Qu’au vu de l’attitude de celle-ci, le Tribunal doit faire droit à leurs demandes et la débouter de la sienne.
Attendu qu’au delà de la procédure pendante devant le Tribunal, les parties ont signé un protocole d’accord suite auquel les demandeurs avaient sollicité la radiation d la procédure avant de se rétracter.
Attendu que la procédure a été communiquée au Ministère public qui a conclu le 18 janvier 2006.
SUR CE
SUR LE CARACTERE DE LA DECISION.
Attendu que la défenderesse a été assignée à personne.
Qu’il y a lieu de statuer contradictoirement.
EN LA FORME
SUR LA RECEVABILITE DE L’ACTION PRINCIPALE
Attendu que l’action de N’GUESSAN Jacques et N’GUESSSAN GOORE Charles a été introduite dans les formes et délais légaux.
Qu’en outre, elle obéit aux dispositions de l’article 3 du Code de procédure civile.
Qu’il échet de la déclarer recevable.
SUR LA RECEVABILITE DE LA DEMANDE RECONVENTIONNELLE
Attendu qu’elle a été introduite avant la clôture des débats.
Qu’elle est connexe à l’action principale à qui elle sert de moyen de défense.
Qu’il y a lieu de déclarer recevable.
SUR LA NOMINATION D’UN ADMINISTRATEUR SEQUESTRE
Attendu que par la présente décision le Tribunal vide sa saisine.
La demande de nomination d’un administrateur séquestre devient sans objet.
SUR LA DEMANDE EN ANNULATION DE LA CONVENTION D’ANTICHRESE
Attendu que conformément aux dispositions de l’article 150 de l’acte uniforme sur les arrêtés, les dispositions relatives à l’antichrèse sont abrogées au point que celle-ci n’existe plus dans le droit positif ivoirien.
Qu’en conséquence la convention d’antichrèse passée entre les demandeurs et la Coopérative de zegata est inexistante.
Qu’il convient donc de remettre les parties dans leur état initial.
SUR LA DEMANDE EN EXPULSION ET REMBOURSEMENT DE LA SOMME DE 300 000 F
Attendu qu’il n’a jamais existé de contrat entre les parties.
Qu’il échet d’ordonner l’expulsion de la Coopérative de la plantation litigieuse et la restitution de la somme de 300 000 F par les demandeurs à la Coopérative.
SUR LES DEPENS.
Attendu que la défenderesse succombe.
Qu’il échet de la condamner aux dépens.
PAR CES MOTIFS
Statuant publiquement, contradictoirement en matière civile et en premier ressort.
EN LA FORME
Déclare N’GUESSAN Jacques et N’GUESSAN Gooré Charles bien fondés.
Dit que le contrat d’antichrèse est inexistant.

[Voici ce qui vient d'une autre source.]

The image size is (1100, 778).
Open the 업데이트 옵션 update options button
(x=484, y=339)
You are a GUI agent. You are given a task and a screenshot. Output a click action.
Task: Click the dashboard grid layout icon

Ordonne la restitution de la somme de 300 000 F par les demandeurs à la.
Coopérative.
Déboute la Coopérative de sa demande reconventionnelle en dommages-intérêts comme étant mal fondée.
La condamne aux dépens.
Ainsi fait, jugé et prononcé, les jour, mois et an que dessus.
Et ont signé le Président et le Greffier.